S. Korea Confirms Google Chairman's N. Korea Visit
South Korea confirmed Thursday that Google chairman Eric Schmidt was planning a visit to North Korea, but was unable to comment on the reason for a trip that has sparked criticism from Washington.
"We are aware that he is planning a personal visit," South Korean foreign ministry spokesman Cho Tai-Young told a regular press briefing.
Cho said Seoul was "not aware" of either the timing or the reason for Schmidt's trip to Pyongyang.
"We know of Schmidt's visit to the North only as a private visit.
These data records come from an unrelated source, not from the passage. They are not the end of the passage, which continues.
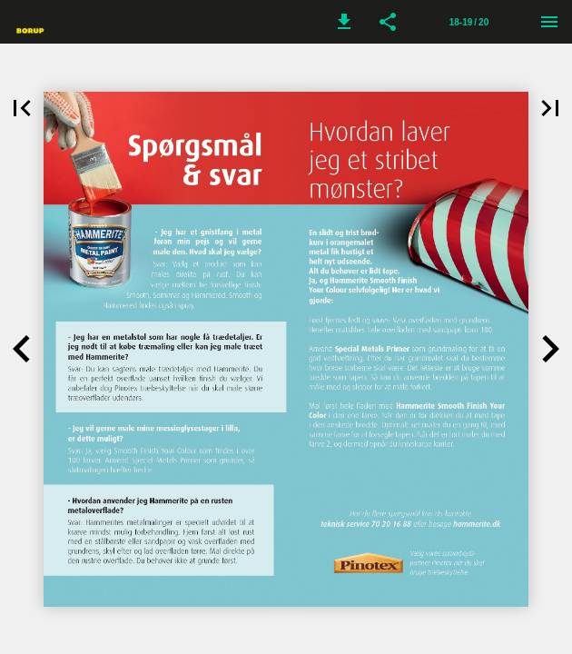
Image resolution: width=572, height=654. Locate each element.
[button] (344, 22)
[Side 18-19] (468, 22)
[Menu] (549, 22)
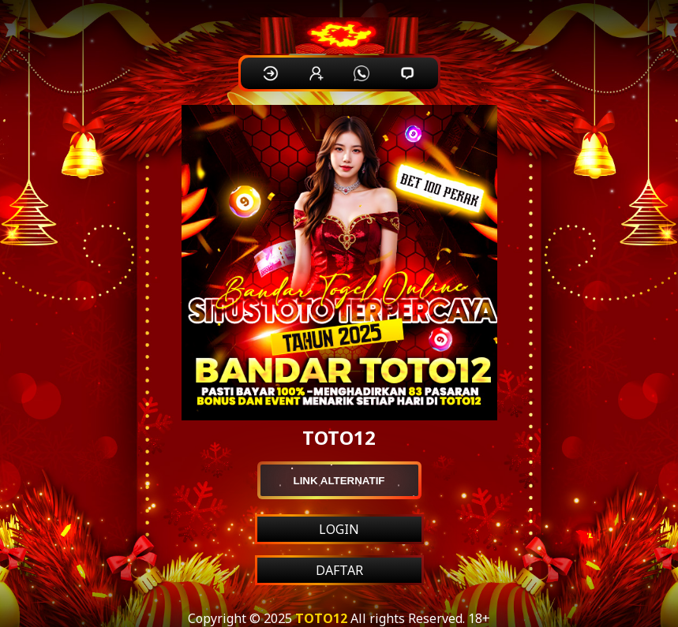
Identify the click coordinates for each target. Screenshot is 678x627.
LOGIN (339, 529)
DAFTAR (339, 570)
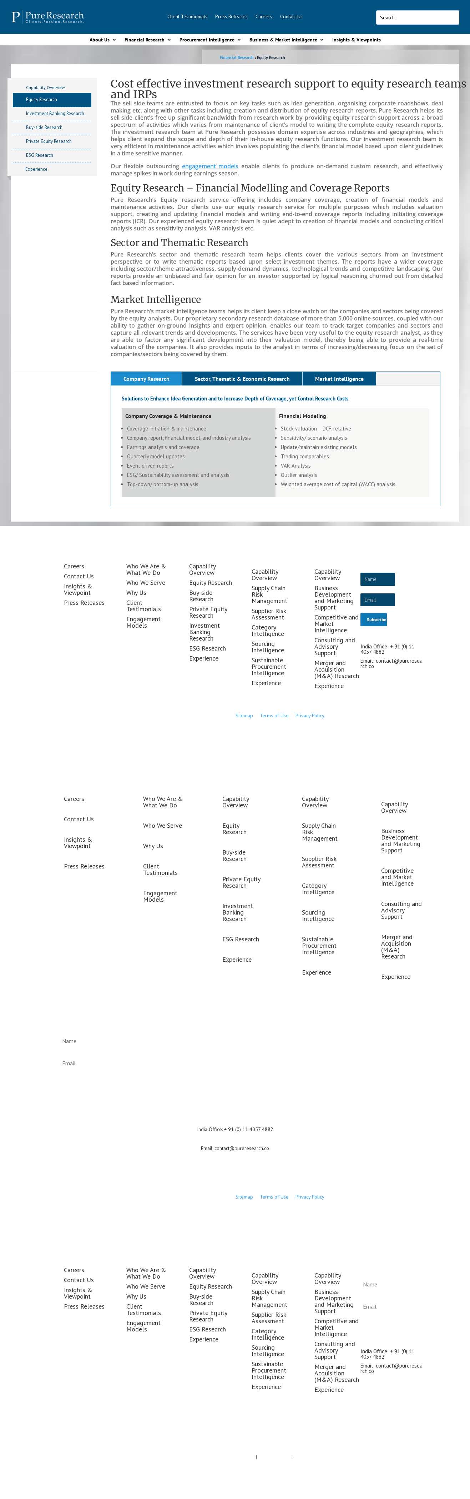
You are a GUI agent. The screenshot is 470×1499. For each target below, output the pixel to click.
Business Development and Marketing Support (334, 597)
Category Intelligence (268, 630)
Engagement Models (143, 622)
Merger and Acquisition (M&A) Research (336, 669)
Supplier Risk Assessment (269, 614)
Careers (264, 16)
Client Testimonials (187, 16)
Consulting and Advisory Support (334, 646)
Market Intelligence (339, 378)
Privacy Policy (309, 715)
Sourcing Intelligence (268, 646)
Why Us (136, 592)
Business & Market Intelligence (283, 40)
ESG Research (39, 155)
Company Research (146, 378)
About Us (100, 40)
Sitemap (244, 715)
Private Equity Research (49, 141)
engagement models (210, 166)
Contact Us (291, 16)
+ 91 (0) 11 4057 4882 (248, 1129)
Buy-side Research (44, 127)
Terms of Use (275, 715)
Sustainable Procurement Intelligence (269, 666)
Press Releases (231, 16)
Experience (36, 169)
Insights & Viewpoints (356, 40)
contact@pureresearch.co (391, 663)
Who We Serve (145, 582)
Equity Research (41, 99)
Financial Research (145, 40)
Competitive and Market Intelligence (397, 876)
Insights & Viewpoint (78, 589)
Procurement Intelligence (207, 40)
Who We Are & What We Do (146, 569)
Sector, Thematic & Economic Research (242, 378)
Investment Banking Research (55, 113)
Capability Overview (45, 87)
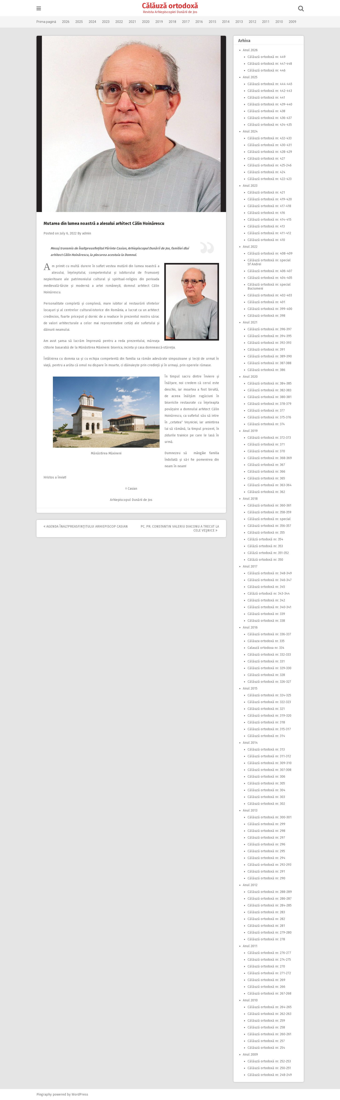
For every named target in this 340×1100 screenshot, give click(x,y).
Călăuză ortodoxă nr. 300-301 (270, 817)
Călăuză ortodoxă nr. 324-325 (269, 695)
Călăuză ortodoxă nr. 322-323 (269, 702)
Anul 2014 (250, 743)
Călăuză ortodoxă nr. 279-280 (270, 933)
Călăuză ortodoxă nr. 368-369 (270, 458)
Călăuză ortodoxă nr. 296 (266, 844)
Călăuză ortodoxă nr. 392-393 (269, 343)
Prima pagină (46, 22)
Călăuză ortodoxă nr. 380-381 (270, 397)
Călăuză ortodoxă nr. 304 (266, 790)
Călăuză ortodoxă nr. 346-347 (270, 580)
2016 (199, 22)
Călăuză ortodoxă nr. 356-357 (269, 526)
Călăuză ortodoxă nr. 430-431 (270, 145)
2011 (266, 22)
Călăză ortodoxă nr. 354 (265, 539)
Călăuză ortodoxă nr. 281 (266, 926)
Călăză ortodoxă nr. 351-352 (268, 553)
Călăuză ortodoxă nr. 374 (266, 424)
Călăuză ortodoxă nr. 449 (266, 57)
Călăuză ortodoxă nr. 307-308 (269, 770)
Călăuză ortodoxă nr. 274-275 (269, 960)
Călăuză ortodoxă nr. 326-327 (269, 682)
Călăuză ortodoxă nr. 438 (266, 111)
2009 (292, 22)
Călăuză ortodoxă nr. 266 (266, 987)
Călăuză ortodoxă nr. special (269, 519)
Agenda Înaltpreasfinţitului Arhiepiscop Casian (86, 526)
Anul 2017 (250, 566)
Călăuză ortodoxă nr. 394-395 (270, 336)
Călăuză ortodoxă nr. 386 (266, 370)
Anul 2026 (250, 50)
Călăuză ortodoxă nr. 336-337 (269, 634)
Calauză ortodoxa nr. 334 (266, 648)
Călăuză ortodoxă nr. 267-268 (269, 994)
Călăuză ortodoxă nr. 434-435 (270, 125)
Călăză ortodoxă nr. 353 (265, 546)
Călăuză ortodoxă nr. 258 (266, 1027)
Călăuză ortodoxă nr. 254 (266, 1048)
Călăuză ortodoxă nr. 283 (266, 912)
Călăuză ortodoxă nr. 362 (266, 492)
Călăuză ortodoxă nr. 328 (266, 675)
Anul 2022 (250, 247)
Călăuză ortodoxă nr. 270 (266, 966)
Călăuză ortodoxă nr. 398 (266, 316)
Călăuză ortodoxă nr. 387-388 (269, 363)
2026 (65, 22)
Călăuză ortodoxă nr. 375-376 (269, 417)
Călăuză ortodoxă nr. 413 (266, 226)
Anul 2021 (250, 322)
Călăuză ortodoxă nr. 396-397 (270, 329)
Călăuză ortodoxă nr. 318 (266, 722)
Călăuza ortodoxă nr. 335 (266, 641)
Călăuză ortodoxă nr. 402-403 (270, 295)
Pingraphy (44, 1094)
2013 (239, 22)
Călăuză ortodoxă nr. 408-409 (270, 253)
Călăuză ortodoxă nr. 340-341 (269, 607)
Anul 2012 (250, 885)
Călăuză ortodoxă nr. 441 (266, 98)
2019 (159, 22)
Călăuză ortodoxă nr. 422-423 (270, 179)
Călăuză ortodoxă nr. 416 (266, 213)
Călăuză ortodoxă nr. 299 (266, 824)
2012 (252, 22)
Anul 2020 (250, 377)
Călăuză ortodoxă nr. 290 (266, 878)
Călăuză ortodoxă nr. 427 (266, 159)
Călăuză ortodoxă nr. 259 (266, 1021)
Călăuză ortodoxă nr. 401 (266, 302)
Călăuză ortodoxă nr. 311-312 (269, 756)
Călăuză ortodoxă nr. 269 (266, 980)
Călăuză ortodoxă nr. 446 (266, 70)
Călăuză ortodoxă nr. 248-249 (270, 1075)
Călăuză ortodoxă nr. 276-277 (269, 953)
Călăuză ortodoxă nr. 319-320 (269, 716)
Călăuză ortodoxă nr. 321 (266, 709)
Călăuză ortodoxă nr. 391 (266, 350)
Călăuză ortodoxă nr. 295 (266, 851)
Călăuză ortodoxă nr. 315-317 (269, 729)
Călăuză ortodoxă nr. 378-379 (269, 404)
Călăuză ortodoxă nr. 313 (266, 749)
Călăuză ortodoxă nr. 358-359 (269, 512)
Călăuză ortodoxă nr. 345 (266, 587)
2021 (132, 22)
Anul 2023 (250, 186)
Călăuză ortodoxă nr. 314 (266, 736)
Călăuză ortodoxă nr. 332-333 (269, 655)
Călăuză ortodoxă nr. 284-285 (270, 905)
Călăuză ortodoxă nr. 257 (266, 1041)
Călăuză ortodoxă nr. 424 (266, 172)
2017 (186, 22)
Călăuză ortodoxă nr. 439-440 (270, 104)
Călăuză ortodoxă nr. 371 (266, 444)
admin (86, 233)
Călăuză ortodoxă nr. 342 (266, 600)
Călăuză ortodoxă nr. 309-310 (270, 763)
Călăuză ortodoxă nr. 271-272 (269, 973)
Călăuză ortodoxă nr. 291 (266, 872)
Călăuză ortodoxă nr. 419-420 (270, 199)
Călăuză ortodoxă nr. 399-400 (270, 309)
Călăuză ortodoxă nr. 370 (266, 451)
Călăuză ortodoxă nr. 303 (266, 797)
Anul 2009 (250, 1055)
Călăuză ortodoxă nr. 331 (266, 661)
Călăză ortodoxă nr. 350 (265, 560)
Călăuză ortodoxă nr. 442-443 (270, 91)
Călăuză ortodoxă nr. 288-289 (270, 892)
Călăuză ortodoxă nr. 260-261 (269, 1034)
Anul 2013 (250, 810)
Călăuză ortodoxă (170, 6)
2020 (146, 22)
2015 (212, 22)
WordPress (80, 1094)
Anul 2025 (250, 77)
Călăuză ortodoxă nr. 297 (266, 838)
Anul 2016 (250, 627)
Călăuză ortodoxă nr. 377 (266, 411)
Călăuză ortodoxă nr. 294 (266, 858)
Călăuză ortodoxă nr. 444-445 (270, 84)
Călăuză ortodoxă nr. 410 (266, 240)
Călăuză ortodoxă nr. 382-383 (269, 390)
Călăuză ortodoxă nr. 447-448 (270, 64)
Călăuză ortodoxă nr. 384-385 (270, 383)
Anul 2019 (250, 431)
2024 (92, 22)
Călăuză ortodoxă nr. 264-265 (270, 1007)
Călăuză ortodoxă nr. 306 (266, 777)
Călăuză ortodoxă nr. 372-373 (269, 438)
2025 (79, 22)
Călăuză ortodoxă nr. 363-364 (270, 485)
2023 (106, 22)
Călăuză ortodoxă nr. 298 (266, 831)
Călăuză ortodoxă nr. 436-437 (270, 118)
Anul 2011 (250, 946)
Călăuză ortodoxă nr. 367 (266, 465)
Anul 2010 (250, 1000)
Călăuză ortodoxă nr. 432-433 (270, 138)
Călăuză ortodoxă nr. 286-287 (270, 899)
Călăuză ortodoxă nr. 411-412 (269, 233)
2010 (279, 22)
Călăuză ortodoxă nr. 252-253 (269, 1061)
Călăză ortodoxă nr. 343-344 (269, 594)
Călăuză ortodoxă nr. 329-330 (269, 668)
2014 (226, 22)
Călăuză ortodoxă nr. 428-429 (270, 152)
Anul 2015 (250, 688)
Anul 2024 (250, 131)
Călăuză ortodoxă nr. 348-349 (270, 573)
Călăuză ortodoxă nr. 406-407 (270, 271)
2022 (119, 22)
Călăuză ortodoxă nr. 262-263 (269, 1014)
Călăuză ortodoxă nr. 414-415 (269, 220)
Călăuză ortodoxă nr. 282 (266, 919)
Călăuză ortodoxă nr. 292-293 (269, 865)
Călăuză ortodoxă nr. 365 (266, 478)
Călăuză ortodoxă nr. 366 (266, 472)
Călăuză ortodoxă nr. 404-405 (270, 278)
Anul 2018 (250, 499)
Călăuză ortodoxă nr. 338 (266, 621)
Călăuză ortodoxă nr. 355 (266, 533)
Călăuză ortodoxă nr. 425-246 (270, 165)
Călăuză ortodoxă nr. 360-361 (269, 505)
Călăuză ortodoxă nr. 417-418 (269, 206)
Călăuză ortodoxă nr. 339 (266, 614)
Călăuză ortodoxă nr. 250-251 (269, 1068)
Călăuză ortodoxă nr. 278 (266, 939)
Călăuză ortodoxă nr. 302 (266, 804)
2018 (172, 22)
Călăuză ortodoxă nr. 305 (266, 783)
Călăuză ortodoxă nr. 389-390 (270, 356)
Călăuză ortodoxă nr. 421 (266, 192)
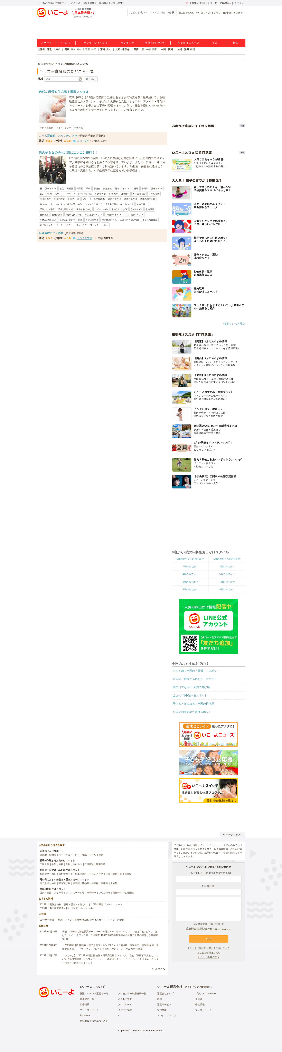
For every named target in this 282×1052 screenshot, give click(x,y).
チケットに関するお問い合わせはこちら (208, 948)
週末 (42, 194)
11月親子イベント (114, 214)
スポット (46, 42)
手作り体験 (57, 864)
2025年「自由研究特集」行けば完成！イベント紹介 (67, 908)
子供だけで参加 (47, 209)
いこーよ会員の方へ (208, 957)
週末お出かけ (130, 199)
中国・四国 (167, 49)
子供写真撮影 (46, 128)
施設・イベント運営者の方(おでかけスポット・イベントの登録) (91, 919)
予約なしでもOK (119, 209)
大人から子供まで (93, 204)
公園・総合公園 (114, 874)
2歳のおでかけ (190, 566)
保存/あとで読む (196, 3)
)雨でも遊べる (85, 194)
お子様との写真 (109, 220)
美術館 (104, 883)
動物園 (52, 854)
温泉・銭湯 (46, 892)
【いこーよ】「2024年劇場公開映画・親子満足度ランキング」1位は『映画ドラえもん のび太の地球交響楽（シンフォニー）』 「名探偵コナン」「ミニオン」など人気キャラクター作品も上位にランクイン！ (110, 959)
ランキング (127, 42)
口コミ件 (81, 140)
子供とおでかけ (83, 209)
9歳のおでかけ (227, 589)
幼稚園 (70, 188)
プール (92, 854)
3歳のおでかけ (227, 566)
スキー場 (58, 892)
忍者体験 (113, 194)
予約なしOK (136, 209)
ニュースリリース (89, 1010)
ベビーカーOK (101, 209)
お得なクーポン (48, 874)
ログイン (239, 3)
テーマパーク (68, 194)
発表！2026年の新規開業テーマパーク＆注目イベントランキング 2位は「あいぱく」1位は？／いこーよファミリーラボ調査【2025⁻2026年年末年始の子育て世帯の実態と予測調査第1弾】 (110, 935)
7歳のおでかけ (227, 581)
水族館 (113, 883)
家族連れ (107, 188)
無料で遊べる (66, 874)
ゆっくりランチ (63, 225)
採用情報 (162, 1010)
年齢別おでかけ (154, 42)
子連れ (97, 188)
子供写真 (78, 128)
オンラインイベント (95, 42)
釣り (77, 854)
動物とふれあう (74, 864)
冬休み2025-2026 (48, 220)
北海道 (56, 49)
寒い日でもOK (203, 12)
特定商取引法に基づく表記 (94, 1021)
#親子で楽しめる (74, 214)
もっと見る (157, 969)
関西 (136, 49)
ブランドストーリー (205, 993)
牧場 (84, 854)
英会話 (71, 199)
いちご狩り (104, 892)
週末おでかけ (114, 199)
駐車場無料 (81, 874)
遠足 (62, 188)
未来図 (198, 999)
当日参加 (44, 214)
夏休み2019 (156, 188)
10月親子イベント (93, 214)
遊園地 (43, 854)
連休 (49, 194)
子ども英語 (154, 194)
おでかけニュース (188, 42)
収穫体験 (89, 864)
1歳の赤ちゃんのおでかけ (227, 558)
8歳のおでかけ (190, 589)
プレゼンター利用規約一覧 (132, 993)
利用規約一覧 (87, 999)
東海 (102, 49)
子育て (216, 42)
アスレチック (96, 874)
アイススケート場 (75, 892)
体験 (136, 188)
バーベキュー (66, 854)
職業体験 (101, 864)
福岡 (192, 49)
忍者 (117, 188)
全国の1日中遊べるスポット (190, 695)
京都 (148, 49)
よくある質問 (125, 999)
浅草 (57, 194)
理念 (159, 999)
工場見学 (44, 864)
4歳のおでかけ (190, 574)
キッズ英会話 (139, 194)
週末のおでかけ (147, 199)
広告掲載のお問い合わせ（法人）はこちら (208, 928)
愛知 (108, 49)
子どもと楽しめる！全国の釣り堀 (193, 703)
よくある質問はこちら (208, 952)
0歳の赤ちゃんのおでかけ (190, 558)
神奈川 (80, 49)
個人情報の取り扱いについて (208, 924)
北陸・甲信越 (122, 49)
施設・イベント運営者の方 (94, 993)
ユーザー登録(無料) (220, 3)
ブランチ (94, 225)
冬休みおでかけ (67, 220)
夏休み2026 (50, 188)
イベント (65, 42)
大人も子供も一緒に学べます (119, 204)
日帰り (217, 12)
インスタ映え (92, 220)
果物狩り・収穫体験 (123, 892)
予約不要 (150, 209)
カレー (105, 225)
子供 (88, 188)
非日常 (145, 188)
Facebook (85, 1015)
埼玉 (93, 49)
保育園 (80, 188)
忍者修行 (125, 194)
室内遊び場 (64, 883)
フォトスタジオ (63, 128)
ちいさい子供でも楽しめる (69, 204)
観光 (101, 854)
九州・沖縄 (183, 49)
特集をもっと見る (234, 323)
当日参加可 (57, 214)
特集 (235, 42)
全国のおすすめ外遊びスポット (192, 711)
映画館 (76, 883)
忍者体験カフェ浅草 (51, 233)
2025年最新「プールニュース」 (108, 904)
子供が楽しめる (65, 209)
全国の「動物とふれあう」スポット (195, 678)
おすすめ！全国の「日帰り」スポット (196, 670)
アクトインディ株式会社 (198, 987)
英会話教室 (59, 199)
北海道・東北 (45, 49)
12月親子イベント (135, 214)
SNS (80, 220)
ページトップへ (232, 834)
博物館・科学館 (90, 883)
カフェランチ (80, 225)
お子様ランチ (46, 225)
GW (84, 199)
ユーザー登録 (47, 919)
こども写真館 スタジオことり (58, 135)
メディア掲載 (125, 1010)
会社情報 (200, 1004)
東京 (73, 49)
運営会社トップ (165, 993)
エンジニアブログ (166, 1015)
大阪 (142, 49)
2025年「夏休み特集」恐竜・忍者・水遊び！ (63, 904)
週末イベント (46, 204)
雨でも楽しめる (48, 883)
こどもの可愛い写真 (129, 220)
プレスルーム (125, 1004)
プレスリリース (203, 1010)
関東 (67, 49)
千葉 (87, 49)
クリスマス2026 (97, 199)
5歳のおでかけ (227, 574)
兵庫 (154, 49)
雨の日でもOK (185, 12)
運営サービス (164, 1004)
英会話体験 (45, 199)
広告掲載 (84, 1004)
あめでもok (100, 194)
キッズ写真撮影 (149, 220)
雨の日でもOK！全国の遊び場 (191, 687)
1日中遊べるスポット (234, 12)
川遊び (127, 874)
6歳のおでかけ (190, 581)
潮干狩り (91, 892)
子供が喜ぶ (141, 204)
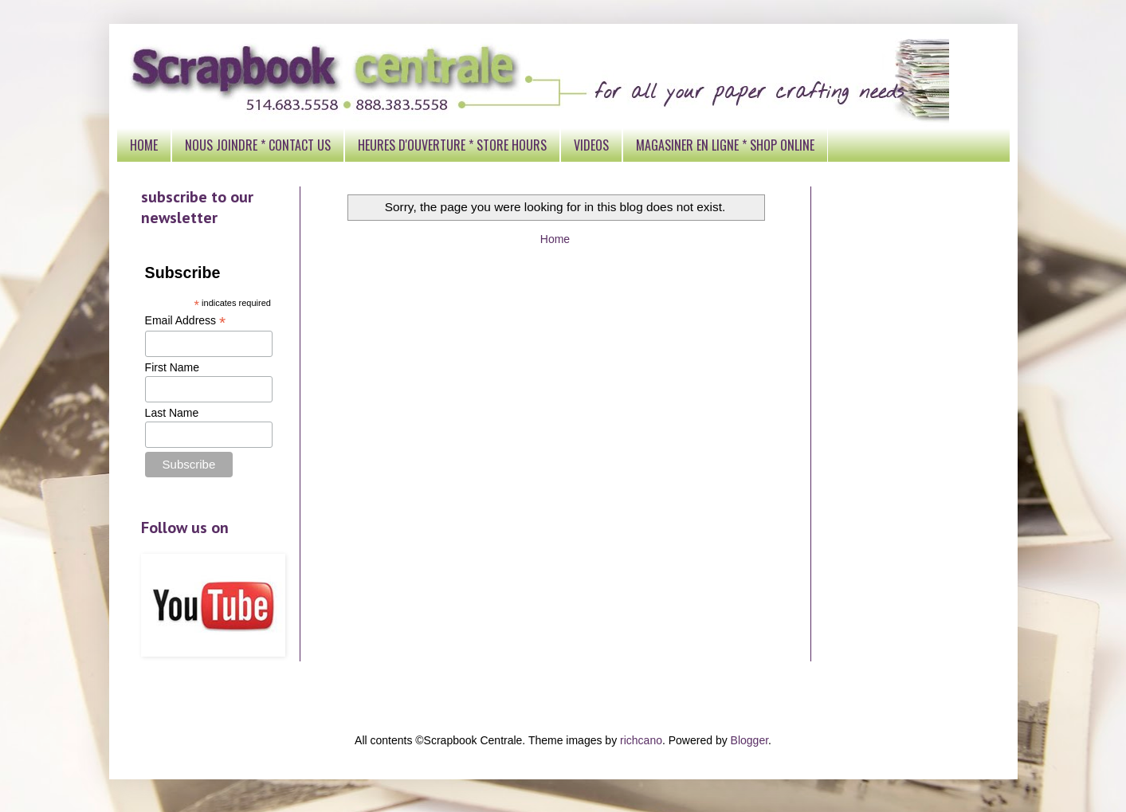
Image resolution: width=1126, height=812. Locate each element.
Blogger (749, 740)
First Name (172, 367)
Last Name (172, 412)
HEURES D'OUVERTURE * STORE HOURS (452, 145)
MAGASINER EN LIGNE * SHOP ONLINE (725, 145)
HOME (144, 145)
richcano (641, 740)
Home (555, 239)
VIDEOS (591, 145)
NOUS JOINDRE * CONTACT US (258, 145)
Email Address (185, 320)
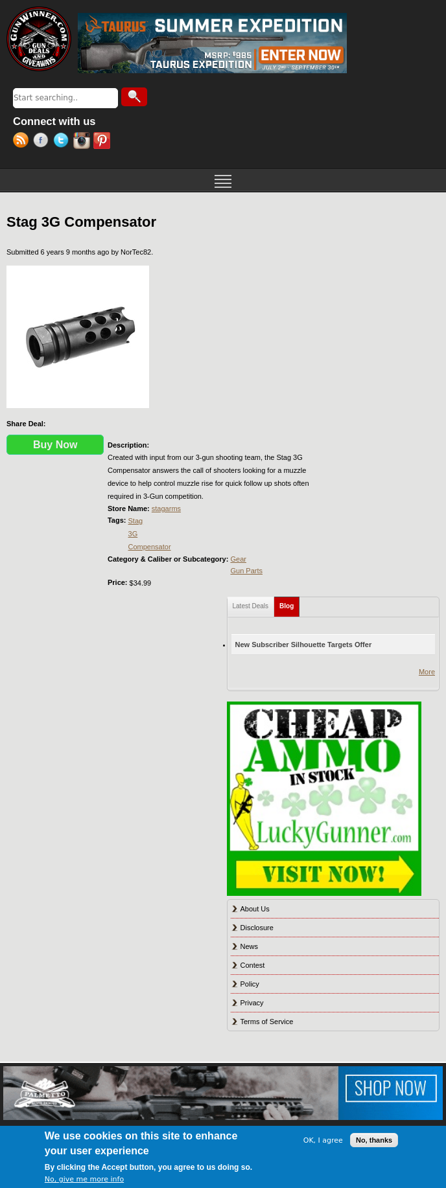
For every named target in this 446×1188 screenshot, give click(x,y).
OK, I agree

So there is no specific comment to be made from our government," he added.
Google has so far refused officially to confirm the visit, which was reported by the Associated Press and Wall Street Journal as being part of a humanitarian mission led by former New Mexico governor Bill Richardson.
The U.S. State Department criticized the visit, stressing that no American officials were accompanying the "private" mission.
"Frankly we don't think the timing of this is particularly helpful... in light of recent actions by (Pyongyang)," spokeswoman Victoria Nuland said, referring to North Korea's widely condemned long-range rocket launch last month.
Pyongyang defended the launch as a purely scientific mission aimed at placing a satellite in space, but the international community saw it as a disguised ballistic missile test that flagrantly violated U.N. resolutions.
Nuland said that Schmidt and Richardson would be traveling in an "unofficial capacity" and "they are not carrying any messages from us."
Richardson has been to North Korea a number of times in the past 20 years and has been involved in negotiating the release of U.S. citizens detained in the country.
He was last in Pyongyang in 2010 when he met North Korea's chief nuclear negotiator in an attempt to ease tensions after the North shelled a South Korean border island.
Reports of the latest mission emerged just weeks after North Korea confirmed it had arrested a U.S. citizen of Korean descent and said he would be formally prosecuted for unspecified crimes against the state.
In the past, Pyongyang has agreed to hand over detainees to high-profile delegations led by the likes of former U.S. president Bill Clinton, and some observers suggested it may have specifically requested Schmidt's participation.
North Koreans are largely isolated from external news and information sources and very few citizens have access to a computer, let alone the Internet.
Google is present in neighboring China, where it has long struggled with government censors. In 2010 it effectively shut down its Chinese search engine, re-routing mainland users to its uncensored site in Hong Kong.